### TEXTE PROPOSÉ
----

Des différences ambigües
Loin de ce jeu indécent dans le contexte actuel, considéré comme dramatique, ces mêmes chiffres suscitent beaucoup d’interrogations : pourquoi le nombre de décès est si élevé en Tunisie par rapport à d’autres pays qui disposent, à peu près, des mêmes moyens pour réussir cette bataille contre le Covid-19 ?
En Egypte, qui compte près de cent millions d’habitants (presque neuf fois le nombre d’habitants en Tunisie), on ne compte que 16332 décès. En Algérie, dont la population compte plus que le double de la Tunisie, on compte seulement 3786 décès alors qu’au Maroc, le nombre de contaminés a atteint 537253 pour 9341 décès seulement.
Des chiffres désolants
Et pour rester dans le domaine des chiffres, il y a lieu de revenir sur les conclusions du statisticien Moez Hammami qui vient de rappeler que le pic de la cinquième vague du coronavirus sera probablement atteint, au cours des dix prochains jours, mais qu’il va falloir prendre les mesures qui s’imposent pour éviter un scénario catastrophique à l’occasion de l’Aïd Al Adhha.
Ce même statisticien ne manque pas de nous rappeler que si les chiffres continuent dans cette tendance, la Tunisie enregistrera, à la fin du mois d’août, au moins 4000 décès supplémentaires dus à la Covid-19, alors que le pays doit se préparer comme il se doit pour une éventuelle sixième vague en septembre prochain, avec la nécessité de tirer les leçons afin d’éviter les erreurs passés.
Pour compléter le tableau, le taux de tests positifs dépasse les 35 % dans un pays où le coût du test PCR dans le privé (170 dinars), aux frais du citoyen concerné, limite de fait un dépistage à grande échelle. La pandémie a également rendu flagrant le manque d’infrastructure médicale et de ressources humaines. Entre 700 et 800 praticiens quittent le pays chaque année, principalement pour la France ou l’Allemagne, et leur nombre ne fait qu’augmenter. Les médecins réanimateurs, indispensables en pareille période, sont au nombre de 160 dans le secteur public, 250 dans le privé et… 500 à l’étranger.

----

### DONNÉES À EXAMINER
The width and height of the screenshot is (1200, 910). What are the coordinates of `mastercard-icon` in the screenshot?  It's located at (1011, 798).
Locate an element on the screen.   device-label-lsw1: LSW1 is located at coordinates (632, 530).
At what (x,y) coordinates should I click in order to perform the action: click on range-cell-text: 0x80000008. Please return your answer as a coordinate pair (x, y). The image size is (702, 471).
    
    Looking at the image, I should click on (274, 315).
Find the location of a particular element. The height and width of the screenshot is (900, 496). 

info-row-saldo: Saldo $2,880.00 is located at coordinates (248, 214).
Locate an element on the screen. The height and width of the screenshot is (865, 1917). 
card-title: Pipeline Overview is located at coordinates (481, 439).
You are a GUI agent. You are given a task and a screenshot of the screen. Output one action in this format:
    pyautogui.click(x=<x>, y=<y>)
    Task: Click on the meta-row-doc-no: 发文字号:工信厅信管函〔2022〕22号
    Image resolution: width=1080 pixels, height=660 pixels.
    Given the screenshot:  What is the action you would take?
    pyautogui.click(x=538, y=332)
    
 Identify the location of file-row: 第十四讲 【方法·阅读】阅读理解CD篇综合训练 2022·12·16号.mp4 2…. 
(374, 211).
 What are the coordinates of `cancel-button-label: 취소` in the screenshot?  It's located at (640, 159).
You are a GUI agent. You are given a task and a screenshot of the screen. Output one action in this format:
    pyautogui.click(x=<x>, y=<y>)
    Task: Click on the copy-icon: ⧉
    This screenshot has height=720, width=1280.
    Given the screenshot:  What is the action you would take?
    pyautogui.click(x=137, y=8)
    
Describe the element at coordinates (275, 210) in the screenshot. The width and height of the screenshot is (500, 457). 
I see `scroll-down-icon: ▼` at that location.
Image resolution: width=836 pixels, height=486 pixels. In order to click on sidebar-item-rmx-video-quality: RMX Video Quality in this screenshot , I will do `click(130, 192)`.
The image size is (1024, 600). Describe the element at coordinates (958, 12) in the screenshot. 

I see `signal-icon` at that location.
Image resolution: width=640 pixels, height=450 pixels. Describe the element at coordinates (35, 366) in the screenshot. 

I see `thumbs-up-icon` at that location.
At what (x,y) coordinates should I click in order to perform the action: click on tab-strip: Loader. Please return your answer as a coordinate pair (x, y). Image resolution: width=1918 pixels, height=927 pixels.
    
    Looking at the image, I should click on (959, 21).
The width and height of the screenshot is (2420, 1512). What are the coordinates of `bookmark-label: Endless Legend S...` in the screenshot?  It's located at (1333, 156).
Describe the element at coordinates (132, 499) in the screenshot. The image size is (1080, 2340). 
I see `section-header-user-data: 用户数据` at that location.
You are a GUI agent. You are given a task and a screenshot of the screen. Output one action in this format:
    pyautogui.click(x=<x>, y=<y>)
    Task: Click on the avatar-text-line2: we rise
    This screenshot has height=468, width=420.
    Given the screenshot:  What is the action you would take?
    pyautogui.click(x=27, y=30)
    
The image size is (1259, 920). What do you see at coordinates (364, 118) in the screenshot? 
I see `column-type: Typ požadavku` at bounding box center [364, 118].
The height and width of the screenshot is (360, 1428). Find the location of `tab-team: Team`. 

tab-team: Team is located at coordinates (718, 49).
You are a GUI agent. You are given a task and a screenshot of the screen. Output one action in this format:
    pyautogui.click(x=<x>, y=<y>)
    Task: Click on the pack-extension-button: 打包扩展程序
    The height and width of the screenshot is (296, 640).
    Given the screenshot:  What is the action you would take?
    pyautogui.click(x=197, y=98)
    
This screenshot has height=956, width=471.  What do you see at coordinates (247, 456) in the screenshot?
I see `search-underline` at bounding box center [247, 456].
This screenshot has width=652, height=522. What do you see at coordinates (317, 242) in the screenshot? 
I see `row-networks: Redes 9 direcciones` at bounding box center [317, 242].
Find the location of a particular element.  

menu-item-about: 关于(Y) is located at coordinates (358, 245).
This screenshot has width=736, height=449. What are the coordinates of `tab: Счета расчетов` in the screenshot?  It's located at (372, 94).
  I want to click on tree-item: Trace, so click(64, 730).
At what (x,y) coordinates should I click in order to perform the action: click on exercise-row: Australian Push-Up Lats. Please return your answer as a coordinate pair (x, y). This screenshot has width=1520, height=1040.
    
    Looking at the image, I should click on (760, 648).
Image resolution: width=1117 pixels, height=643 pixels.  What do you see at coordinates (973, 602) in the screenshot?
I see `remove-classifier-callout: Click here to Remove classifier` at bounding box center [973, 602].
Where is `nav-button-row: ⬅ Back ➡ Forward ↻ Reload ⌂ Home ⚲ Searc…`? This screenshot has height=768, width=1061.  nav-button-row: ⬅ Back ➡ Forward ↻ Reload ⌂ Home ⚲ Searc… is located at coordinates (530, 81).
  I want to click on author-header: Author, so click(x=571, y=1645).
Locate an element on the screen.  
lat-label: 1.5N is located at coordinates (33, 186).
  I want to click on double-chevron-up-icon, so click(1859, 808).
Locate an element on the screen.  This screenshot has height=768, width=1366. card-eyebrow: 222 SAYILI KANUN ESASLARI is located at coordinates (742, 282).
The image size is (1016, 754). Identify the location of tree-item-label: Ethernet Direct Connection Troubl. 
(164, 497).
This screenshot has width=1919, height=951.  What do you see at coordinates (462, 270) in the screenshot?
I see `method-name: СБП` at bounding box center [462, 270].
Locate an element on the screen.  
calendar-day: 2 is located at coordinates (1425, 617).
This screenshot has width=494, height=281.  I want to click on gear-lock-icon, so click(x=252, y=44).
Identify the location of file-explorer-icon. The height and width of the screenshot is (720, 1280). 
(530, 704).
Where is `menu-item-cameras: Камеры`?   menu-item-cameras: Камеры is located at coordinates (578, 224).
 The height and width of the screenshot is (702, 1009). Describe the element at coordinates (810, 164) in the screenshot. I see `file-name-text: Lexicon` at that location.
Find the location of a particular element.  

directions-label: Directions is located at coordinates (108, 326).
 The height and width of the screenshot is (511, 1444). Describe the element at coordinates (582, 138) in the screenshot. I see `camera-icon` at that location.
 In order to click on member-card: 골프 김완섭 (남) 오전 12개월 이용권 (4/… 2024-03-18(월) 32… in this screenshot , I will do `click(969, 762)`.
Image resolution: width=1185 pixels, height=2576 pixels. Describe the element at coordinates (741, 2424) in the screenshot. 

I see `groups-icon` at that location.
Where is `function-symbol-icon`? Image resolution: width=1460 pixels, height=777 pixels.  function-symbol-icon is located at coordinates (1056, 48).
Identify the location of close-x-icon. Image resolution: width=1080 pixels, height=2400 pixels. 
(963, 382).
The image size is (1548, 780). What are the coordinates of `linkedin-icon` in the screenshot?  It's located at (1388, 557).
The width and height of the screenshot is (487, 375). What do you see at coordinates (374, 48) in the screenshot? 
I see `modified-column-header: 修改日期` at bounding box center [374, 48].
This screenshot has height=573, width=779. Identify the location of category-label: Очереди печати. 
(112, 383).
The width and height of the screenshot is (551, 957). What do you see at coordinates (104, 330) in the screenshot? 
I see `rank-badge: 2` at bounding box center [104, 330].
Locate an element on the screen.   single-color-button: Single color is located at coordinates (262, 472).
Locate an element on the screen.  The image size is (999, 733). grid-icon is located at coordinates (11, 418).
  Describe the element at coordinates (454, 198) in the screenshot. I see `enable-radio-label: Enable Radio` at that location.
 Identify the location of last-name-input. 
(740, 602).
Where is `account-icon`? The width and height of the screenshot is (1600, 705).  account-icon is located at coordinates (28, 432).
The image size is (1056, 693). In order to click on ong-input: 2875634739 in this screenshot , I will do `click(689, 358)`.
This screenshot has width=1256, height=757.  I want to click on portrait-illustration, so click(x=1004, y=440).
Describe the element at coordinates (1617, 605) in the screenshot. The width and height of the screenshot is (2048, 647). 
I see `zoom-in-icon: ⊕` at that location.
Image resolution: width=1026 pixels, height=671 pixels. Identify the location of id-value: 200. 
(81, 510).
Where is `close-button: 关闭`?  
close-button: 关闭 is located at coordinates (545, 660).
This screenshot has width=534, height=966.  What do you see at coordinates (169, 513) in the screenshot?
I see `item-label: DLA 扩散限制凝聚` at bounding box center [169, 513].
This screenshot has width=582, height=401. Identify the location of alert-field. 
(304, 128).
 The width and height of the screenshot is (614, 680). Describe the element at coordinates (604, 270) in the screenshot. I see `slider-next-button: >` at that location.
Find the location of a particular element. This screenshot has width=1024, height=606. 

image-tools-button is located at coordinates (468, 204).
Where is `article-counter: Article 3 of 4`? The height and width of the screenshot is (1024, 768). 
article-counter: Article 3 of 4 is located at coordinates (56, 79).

----

### CONSIGNE
Écrivez la suite du texte sur la pandémie de Covid-19 en Tunisie, en reprenant après sa dernière phrase.

### RÉSULTAT
Confinement politique !
Face à cette effrayante situation, aggravée par la présence de plus en plus remarquée du variant Delta, la Commission scientifique de lutte contre le Covid-19 insiste sur le fait que seul un confinement général de six semaines pourrait faire retomber cette pression. Or, le gouvernement, soutenu par des partis politiques qui se désintéressent presque totalement de la gravité de cette phase, déclare encore ne pas disposer de moyens financiers pour verser des aides à la population qui sera appelée à cesser toute activité dans un pays qui compte près de 1,5 million de personnes qui travaillent dans le secteur informel, soit presque la moitié des actifs.
Or, la classe politique qui tient le pouvoir aurait pu éviter ce scénario funeste aux citoyens. Il suffit de se rappeler les dépenses excessives et les prêts et les dons que la Tunisie a pu s’octroyer ces dernières années pour constater que la gestion financière du gouvernement est loin d’être exemplaire et qu’elle laisse entrevoir beaucoup de dérapages dans un pays miné par le spectre de la corruption qui a pris des dimensions monstrueuses.
Désormais, il va falloir choisir entre servir le pays consciencieusement et proprement en faisant valoir l’équité, l’intégrité et la propreté dans le travail politique, ou continuer sur cette lancée pour accélérer cette descente aux enfers par la faute d’un peuple qui n’a pas su choisir de bons gouvernants et qui se vante encore d’être un peuple éclairé et responsable.